Please copy out every line in the records below that includes the word "computer".

_____

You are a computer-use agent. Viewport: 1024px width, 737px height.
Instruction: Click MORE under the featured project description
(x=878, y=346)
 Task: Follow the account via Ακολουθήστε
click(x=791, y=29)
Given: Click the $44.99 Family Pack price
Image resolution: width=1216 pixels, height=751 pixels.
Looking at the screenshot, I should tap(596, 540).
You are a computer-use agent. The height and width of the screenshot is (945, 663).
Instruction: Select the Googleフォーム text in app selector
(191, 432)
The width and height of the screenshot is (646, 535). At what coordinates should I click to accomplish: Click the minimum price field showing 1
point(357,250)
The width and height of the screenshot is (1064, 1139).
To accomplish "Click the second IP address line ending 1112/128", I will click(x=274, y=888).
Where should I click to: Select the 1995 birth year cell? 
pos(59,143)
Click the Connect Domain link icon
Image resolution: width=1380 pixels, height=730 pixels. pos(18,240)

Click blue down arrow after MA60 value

_____

▸ **Result of this exercise**:
You are a computer-use agent. Viewport: 1024px width, 737px height.
You are a computer-use agent. The height and width of the screenshot is (945, 663).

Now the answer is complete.